Von Wolfgang Molitor

 

In vielen Sportabteilungen großer und kleiner, vor allem im ländlichen Raum aktiver Vereine sind die Olympischen Spiele alle vier Jahre der sportliche Höhepunkt. 33 Sportarten gehen in diesem Jahre in Tokio an den Start (fünf mehr als 2016), und es sind viele dabei, die sonst vom großen mit Milliardensummen jonglierenden Werbe- und Medienzirkus allenfalls gönnerhaft am Rande wahrgenommen werden.

 

Auch diesmal sind viele Favoriten und Außenseiter aus über 200 Nationen für die vielen großen und kleinen Sportler in der ganzen Welt wieder anspornende Vorbilder, an denen sich viele Sportarten in den nächsten Jahren, auf Zulauf hoffend, orientieren werden. Wo Corona breite Breschen in so manche Mitgliederkartei geschlagen hat, könnte Olympia in den nächsten zwei Wochen für neue Hoffnung und neue Begeisterung sorgen.

 

Teilnahme ist alles, nicht der Sieg: Der Satz wird Pierre de Coubertin zugeschrieben, der 1894 jenes Olympische Komitee gründete, das 127 Jahre später dabei ist, den Olympischen Spielen endgültig ihren Charme und ihr Charisma zu rauben.
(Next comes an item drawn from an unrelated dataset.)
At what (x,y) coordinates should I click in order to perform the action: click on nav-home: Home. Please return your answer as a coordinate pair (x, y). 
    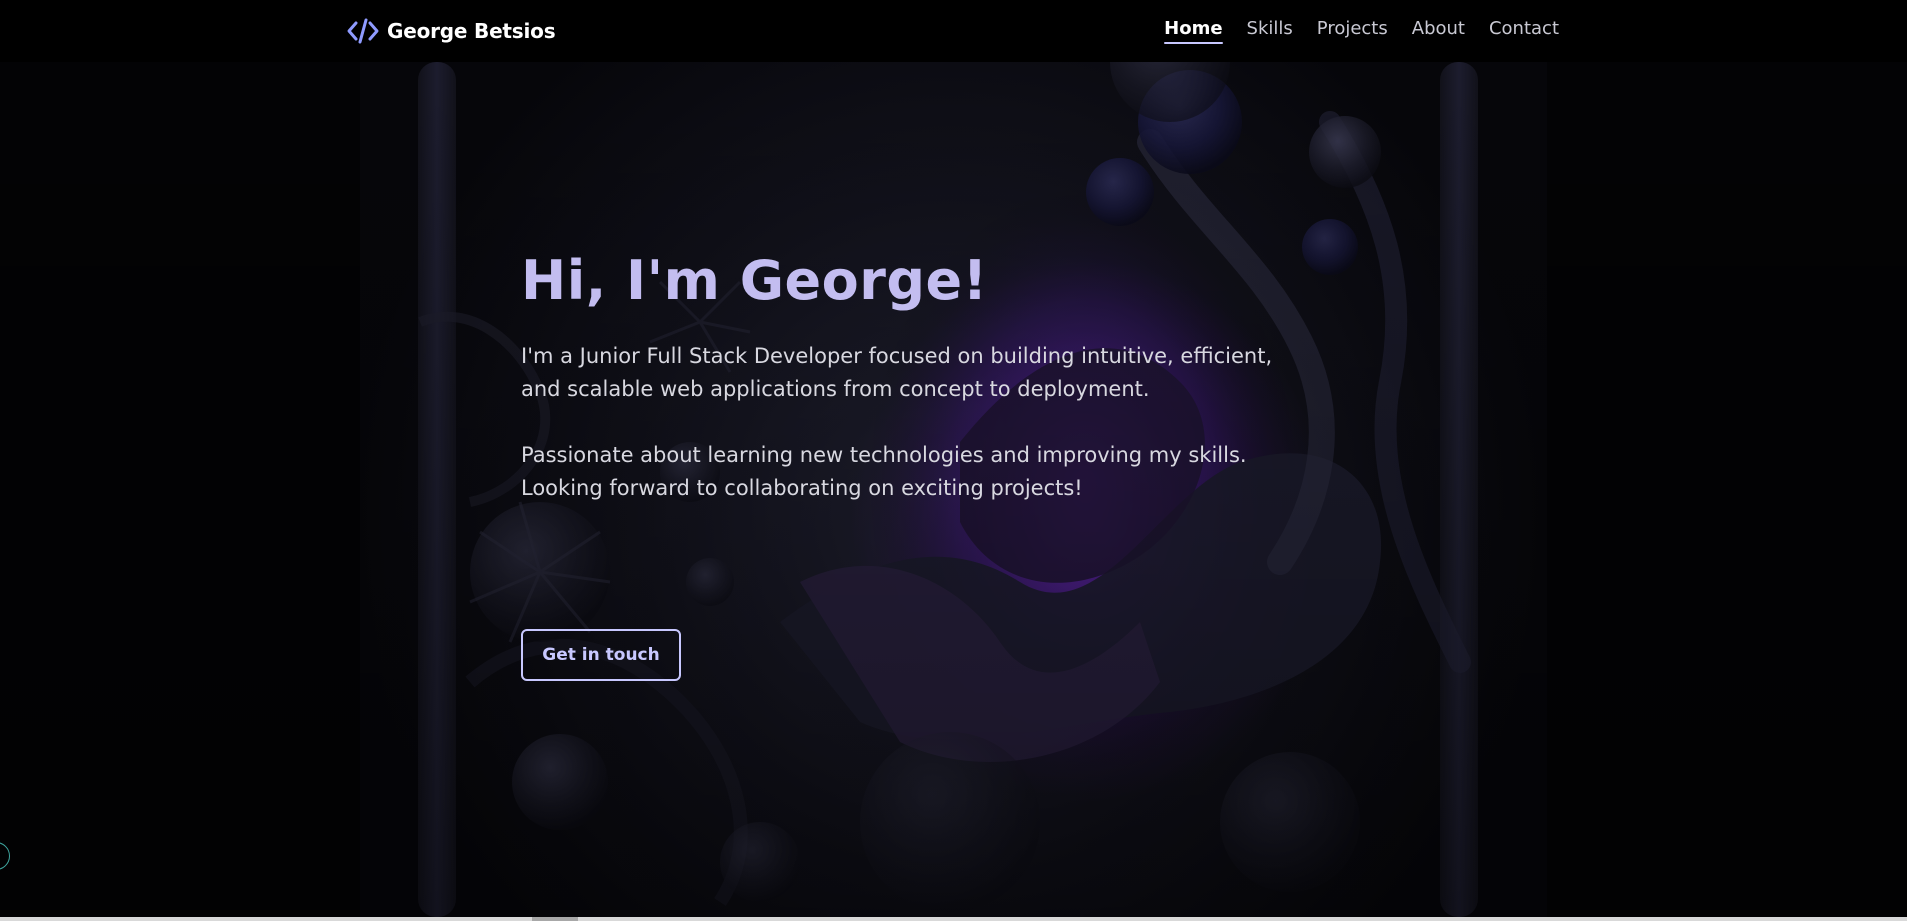
    Looking at the image, I should click on (1194, 31).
Höher, weiter, schneller: Längst geht es nicht mehr um Zentimeter und Sekunden, sondern um Milliarden und Millionen.

 

Unmut und Misstrauen wachsen

 

Kein Wunder, dass überall auf der Welt das Misstrauen und der Unmut darüber wachsen, wie das IOC diese Spiele mit falschen Worten und fragwürdigen Werten durch die Pandemie treibt. Nicht nur in Europa zeigen viele Städte die kalte Schulter, wenn sie gefragt werden, ob sie Olympische Spiele ausrichten wollen. Im Zweifel beerdigt jedes Volksbegehren wie etwa in Garmisch-Partenkirchen die Fünf-Ringe-Träume.

 

Knapp 1,4 Milliarden Euro sollen die Medienriesen NBC und Discovery für die Fernsehrechte in den USA und Europa hingeblättert haben. 60 japanische Unternehmen sponsern die Spiele mit rund drei Milliarden Euro. Klar, dass die Moneten erst dann fließen, wenn es tatsächlich losgeht. Dabei sein ist alles: der noble Olympia-Spruch bekommt da einen ganz anderen Geschmack. Und keinen guten.

 

Es geht also vor allem um Bilder. Gleich, ob Zuschauer in die Stadien dürfen oder nicht - wobei der standhaften japanischen Regierung mit Blick auf das 60.000-Zuschauer-Finale der Fußballeuropameisterschaft in London oder den Zuschauermassen bei jüngsten Formel 1-Rennen höchster Respekt gezollt werden muss, mit ihrem generellen Publikumsverbot wenigstens zu versuchen, der wieder wachsenden Corona-Bedrohung etwas entgegenzusetzen. Dem stellt das IOC in den Stadien lärmende Fake-Begeisterung wie in zweitklassigen Sitcoms gegenüber. Was zeigt: The show must go on. Olympische Wirklichkeit ist zweitrangig. Ein Fest der Völkerverständigung, der Freundschaft und Begegnung verödet hinter Maskenzwang, Abstandsregeln, Trennwänden.

 

Letzte Chance für viele Athleten

 

Und doch: Athleten und Athletinnen haben sich viele Jahre auf diesen Höhepunkt ihrer sportlichen Karriere vorbereitet, haben Opfer gebracht und sich gequält. Für viele ist es die letzte Chance, bei Olympia dabei zu sein. Ihnen die Spiele zu nehmen - und sei es aus besten Gründen - wäre ebenfalls eine Entscheidung gewesen, die emotionalen und gut begründeten Widerspruch erzeugt hätte. Jetzt also heißt es nicht nur im IOC: Augen zu und durch. Der Kampf um die Medaillen wird uns neue dramatische und begeisternde Szenen liefern. Vielleicht machen uns diese entfremdeten Corona-Spiele ja deshalb mehr als andere Sportereignisse klar, dass der Sport nicht kleinzukriegen ist. Nicht vom Mammon, nicht von der Geldgier und Fernsehrechten. In den kleinen Vereinen in Stadt und Land könnte man dann sagen: Wir sind der echte Sport.